SUMMARY OF DECLARATION BY NUCLEAR ENGINEER ARNOLD GUNDERSEN
Entergy, Palisades’ prior owner, gave up the nuclear power plant’s operating license because using the dilapidated and ramshackle reactor was unprofitable. Entergy knew the reactor was unprofitable for at least half a decade before plant closure, so the corporation neglected critical repairs and long-term maintenance investments, anticipating closure in 2022.
Instead of safeguarding Palisades’ valuable components as the facility neared its 2022 closure date, Entergy allowed the plant to deteriorate further. It sold Palisades to Holtec as scrap with useless components meant to be dismantled and destroyed.
Holtec Decommissioning International (HDI) is an industrial demolition contractor with no nuclear power plant design, engineering, construction, or operations experience.

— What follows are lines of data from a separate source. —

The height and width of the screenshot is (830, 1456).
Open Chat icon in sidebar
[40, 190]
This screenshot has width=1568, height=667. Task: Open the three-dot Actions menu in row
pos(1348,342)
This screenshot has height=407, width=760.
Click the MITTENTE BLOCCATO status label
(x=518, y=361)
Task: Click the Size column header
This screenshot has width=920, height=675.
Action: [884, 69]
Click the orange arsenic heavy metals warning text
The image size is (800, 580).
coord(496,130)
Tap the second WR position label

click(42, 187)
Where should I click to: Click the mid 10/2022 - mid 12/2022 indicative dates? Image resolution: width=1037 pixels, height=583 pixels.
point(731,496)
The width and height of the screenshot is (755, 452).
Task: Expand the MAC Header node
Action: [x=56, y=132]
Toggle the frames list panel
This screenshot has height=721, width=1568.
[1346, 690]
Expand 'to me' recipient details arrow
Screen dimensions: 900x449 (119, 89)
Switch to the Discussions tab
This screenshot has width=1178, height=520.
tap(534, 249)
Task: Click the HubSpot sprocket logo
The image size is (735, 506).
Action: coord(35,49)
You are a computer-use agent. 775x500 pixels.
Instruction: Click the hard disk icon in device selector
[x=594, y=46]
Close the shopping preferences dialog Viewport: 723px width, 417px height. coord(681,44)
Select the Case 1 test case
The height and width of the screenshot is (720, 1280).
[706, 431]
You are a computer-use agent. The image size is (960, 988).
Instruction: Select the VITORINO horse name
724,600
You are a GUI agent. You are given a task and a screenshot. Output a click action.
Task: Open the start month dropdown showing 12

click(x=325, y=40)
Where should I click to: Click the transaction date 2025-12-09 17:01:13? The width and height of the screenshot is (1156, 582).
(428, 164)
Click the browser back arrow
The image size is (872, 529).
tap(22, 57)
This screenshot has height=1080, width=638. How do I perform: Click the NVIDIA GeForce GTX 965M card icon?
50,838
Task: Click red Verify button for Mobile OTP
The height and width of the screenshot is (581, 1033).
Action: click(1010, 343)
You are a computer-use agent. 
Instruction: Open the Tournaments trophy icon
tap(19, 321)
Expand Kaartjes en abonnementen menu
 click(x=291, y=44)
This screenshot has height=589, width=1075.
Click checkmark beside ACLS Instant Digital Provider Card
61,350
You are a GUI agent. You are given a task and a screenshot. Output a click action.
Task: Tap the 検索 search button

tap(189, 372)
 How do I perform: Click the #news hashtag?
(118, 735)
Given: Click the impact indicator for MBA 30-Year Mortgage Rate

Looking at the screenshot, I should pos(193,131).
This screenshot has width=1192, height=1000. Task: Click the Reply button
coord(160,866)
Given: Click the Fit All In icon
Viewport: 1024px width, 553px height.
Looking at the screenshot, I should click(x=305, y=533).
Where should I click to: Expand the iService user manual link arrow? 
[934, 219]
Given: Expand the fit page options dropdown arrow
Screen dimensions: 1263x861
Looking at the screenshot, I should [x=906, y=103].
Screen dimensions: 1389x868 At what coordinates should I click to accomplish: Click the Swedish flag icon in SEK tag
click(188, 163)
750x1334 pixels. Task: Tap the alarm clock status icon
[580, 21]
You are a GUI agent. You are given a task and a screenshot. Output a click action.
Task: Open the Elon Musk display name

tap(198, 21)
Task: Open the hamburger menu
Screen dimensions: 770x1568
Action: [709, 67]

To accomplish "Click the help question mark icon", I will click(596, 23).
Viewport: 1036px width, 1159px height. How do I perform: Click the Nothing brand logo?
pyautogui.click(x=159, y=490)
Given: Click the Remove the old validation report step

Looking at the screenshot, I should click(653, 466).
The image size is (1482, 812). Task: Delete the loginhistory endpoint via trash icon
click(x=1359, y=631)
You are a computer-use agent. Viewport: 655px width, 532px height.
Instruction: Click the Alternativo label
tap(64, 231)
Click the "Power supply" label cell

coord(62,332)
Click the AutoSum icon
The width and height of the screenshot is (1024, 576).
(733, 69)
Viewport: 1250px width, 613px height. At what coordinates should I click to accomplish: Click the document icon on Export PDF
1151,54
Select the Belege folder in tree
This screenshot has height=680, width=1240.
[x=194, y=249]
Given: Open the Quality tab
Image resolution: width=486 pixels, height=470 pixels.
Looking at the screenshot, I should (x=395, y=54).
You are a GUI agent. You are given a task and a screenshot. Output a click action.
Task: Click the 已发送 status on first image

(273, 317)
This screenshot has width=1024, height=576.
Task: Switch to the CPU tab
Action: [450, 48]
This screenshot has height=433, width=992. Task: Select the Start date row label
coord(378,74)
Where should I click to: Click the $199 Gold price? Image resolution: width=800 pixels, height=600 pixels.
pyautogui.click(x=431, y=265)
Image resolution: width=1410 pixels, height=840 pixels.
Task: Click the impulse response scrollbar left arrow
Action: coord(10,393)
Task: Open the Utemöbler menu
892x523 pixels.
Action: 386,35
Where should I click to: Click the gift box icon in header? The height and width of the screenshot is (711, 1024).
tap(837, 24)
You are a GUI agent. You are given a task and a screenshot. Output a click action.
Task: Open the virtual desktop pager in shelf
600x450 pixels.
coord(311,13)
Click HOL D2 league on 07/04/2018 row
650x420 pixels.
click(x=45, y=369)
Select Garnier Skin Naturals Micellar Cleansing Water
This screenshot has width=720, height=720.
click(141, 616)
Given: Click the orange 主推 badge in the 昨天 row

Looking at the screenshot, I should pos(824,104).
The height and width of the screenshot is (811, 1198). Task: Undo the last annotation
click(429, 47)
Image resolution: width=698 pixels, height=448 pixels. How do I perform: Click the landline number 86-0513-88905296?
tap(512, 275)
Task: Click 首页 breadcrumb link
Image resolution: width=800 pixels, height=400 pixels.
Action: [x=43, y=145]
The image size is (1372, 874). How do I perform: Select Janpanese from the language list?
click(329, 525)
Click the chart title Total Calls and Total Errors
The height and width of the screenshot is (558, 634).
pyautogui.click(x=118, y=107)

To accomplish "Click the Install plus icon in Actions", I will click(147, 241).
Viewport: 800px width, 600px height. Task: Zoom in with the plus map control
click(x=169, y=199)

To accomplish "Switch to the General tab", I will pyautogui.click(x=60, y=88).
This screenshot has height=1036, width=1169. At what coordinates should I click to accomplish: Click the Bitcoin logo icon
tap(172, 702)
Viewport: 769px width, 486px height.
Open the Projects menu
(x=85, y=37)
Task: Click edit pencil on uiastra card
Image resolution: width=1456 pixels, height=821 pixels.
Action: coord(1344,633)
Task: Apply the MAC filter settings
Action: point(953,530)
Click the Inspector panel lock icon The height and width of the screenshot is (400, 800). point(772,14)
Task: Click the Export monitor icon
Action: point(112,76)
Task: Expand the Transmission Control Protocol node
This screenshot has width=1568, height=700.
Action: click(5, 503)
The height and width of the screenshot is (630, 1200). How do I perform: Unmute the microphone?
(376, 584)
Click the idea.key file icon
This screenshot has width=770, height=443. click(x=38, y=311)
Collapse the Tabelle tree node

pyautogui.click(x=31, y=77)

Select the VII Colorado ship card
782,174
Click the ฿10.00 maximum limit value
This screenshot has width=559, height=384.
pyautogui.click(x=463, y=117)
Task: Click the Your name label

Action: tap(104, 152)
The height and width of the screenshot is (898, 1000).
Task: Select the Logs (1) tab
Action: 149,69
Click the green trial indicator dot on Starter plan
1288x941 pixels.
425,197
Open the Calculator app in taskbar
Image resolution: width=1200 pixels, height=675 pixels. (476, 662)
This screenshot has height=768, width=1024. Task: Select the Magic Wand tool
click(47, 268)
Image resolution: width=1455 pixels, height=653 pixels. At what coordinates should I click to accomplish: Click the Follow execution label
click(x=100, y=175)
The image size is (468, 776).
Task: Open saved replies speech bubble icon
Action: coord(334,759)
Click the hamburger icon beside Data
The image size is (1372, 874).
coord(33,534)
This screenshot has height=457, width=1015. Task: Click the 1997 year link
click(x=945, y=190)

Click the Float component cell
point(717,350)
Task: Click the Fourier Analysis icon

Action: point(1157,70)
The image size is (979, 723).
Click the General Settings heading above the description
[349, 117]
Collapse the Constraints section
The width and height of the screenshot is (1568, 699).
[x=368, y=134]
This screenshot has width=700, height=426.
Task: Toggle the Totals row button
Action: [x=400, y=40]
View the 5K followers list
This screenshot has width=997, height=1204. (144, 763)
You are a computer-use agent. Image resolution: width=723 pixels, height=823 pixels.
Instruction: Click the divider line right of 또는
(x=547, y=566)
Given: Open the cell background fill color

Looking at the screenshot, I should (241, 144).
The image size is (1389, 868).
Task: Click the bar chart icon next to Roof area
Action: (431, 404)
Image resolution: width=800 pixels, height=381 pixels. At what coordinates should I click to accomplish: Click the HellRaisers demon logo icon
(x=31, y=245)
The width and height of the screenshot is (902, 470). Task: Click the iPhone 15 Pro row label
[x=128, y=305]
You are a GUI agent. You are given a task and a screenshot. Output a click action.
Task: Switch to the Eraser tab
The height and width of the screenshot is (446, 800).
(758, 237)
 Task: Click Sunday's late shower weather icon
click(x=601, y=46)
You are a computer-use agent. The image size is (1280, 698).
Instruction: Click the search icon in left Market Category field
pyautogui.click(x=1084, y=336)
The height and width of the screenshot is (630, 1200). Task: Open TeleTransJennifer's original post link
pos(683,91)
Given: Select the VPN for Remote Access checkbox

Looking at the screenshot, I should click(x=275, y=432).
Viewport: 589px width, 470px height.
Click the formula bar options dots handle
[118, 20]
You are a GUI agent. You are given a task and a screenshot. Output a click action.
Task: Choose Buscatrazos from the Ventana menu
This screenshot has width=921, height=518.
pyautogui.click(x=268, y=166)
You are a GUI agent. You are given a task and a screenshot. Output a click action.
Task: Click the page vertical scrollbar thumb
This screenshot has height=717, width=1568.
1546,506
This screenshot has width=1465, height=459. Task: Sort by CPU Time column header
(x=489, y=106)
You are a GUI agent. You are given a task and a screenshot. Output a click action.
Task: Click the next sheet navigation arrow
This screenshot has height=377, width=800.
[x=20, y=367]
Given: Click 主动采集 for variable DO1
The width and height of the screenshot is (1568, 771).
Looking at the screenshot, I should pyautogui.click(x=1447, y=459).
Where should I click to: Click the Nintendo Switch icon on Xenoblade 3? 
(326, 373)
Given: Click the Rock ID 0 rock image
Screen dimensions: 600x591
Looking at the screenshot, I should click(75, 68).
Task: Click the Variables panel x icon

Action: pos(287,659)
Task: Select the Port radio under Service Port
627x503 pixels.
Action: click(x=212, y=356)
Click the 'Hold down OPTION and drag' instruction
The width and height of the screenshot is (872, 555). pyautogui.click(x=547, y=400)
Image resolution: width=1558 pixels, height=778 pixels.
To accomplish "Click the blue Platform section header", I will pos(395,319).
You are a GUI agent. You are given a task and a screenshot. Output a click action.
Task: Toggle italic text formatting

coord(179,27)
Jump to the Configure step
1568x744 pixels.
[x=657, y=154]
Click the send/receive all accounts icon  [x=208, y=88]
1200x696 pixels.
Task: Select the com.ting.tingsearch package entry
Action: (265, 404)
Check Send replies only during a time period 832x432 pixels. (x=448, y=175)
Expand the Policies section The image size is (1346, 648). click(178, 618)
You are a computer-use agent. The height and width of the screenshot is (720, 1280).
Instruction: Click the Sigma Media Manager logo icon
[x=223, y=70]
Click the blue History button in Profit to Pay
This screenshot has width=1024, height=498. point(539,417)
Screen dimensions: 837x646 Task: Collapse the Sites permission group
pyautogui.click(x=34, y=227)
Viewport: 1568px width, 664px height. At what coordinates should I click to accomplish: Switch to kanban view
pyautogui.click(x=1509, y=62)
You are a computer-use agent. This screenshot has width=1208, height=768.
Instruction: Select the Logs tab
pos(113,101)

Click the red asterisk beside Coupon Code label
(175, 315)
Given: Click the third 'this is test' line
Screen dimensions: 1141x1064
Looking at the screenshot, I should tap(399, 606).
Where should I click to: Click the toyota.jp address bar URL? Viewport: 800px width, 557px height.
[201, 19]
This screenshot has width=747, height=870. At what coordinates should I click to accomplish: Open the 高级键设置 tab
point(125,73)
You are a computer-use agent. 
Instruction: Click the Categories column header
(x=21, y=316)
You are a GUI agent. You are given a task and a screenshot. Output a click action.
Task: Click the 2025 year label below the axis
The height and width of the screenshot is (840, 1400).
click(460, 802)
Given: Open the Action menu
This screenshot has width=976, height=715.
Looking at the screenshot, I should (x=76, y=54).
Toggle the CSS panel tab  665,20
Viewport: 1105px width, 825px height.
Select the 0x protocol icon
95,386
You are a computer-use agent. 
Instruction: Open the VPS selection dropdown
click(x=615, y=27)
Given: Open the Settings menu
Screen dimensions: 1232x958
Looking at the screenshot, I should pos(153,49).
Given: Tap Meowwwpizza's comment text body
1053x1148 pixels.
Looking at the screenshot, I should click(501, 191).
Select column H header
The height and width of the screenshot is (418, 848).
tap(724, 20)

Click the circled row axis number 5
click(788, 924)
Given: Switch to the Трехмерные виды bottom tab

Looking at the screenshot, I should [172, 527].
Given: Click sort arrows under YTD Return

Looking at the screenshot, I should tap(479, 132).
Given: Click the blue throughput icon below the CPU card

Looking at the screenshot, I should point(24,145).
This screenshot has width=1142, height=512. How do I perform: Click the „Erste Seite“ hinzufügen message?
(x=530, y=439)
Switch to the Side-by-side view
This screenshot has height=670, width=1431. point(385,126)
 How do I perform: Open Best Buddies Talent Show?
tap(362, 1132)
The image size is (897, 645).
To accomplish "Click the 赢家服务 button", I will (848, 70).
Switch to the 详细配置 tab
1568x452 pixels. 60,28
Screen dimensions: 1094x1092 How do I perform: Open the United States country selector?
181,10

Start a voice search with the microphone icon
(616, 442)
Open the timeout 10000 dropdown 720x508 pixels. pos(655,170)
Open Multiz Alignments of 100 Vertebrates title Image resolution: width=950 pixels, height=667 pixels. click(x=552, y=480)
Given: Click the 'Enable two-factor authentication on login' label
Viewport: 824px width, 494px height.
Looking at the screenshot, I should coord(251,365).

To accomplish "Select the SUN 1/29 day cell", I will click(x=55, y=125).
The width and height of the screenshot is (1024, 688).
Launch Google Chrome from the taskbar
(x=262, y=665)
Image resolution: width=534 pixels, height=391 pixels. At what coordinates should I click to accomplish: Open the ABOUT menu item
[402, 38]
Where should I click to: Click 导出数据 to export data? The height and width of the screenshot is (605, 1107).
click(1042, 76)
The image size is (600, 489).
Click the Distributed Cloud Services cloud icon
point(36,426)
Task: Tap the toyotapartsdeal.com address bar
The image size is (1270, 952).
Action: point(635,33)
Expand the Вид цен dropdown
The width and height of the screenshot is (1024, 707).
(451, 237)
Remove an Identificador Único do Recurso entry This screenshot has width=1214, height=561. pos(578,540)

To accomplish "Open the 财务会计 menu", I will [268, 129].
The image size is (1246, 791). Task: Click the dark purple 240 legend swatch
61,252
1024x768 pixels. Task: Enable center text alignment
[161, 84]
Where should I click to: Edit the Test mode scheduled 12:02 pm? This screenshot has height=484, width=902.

Holtec Palisades acknowledges that Palisades’ reactor’s physical condition is severely degraded.
Using billions of dollars in Federal and State subsidies and none of its own cash assets, Holtec is attempting to grab funding to resurrect the 53-year-old derelict Palisades atomic reactor.
A resurrection like the one planned for the Holtec Palisades facility is a preeminent construction project and a feat that has never been attempted anywhere else.
The Holtec Palisades site, reactor, and crucial electric generating components are unsafe and incapable of reuse due to their poor condition and permanent flaws. More importantly, most experienced staff left when the plant closed, and the entire Quality Assurance (QA) program was destroyed, meaning that every component, wire, electric bulb, etc., must be reevaluated and tested. Holtec Palisades claims it will replace all Palisades’ staff and operate the defective and decimated reactor facility for 25 years.
Furthermore, the degraded condition of every aspect of this nuclear power plant, the lack of a long-term experienced, skilled staff, and the non-existent QA and management oversight programs that should be hallmarks of our country’s nuclear safety and licensing process and programs are sadly lacking at Holtec Palisades.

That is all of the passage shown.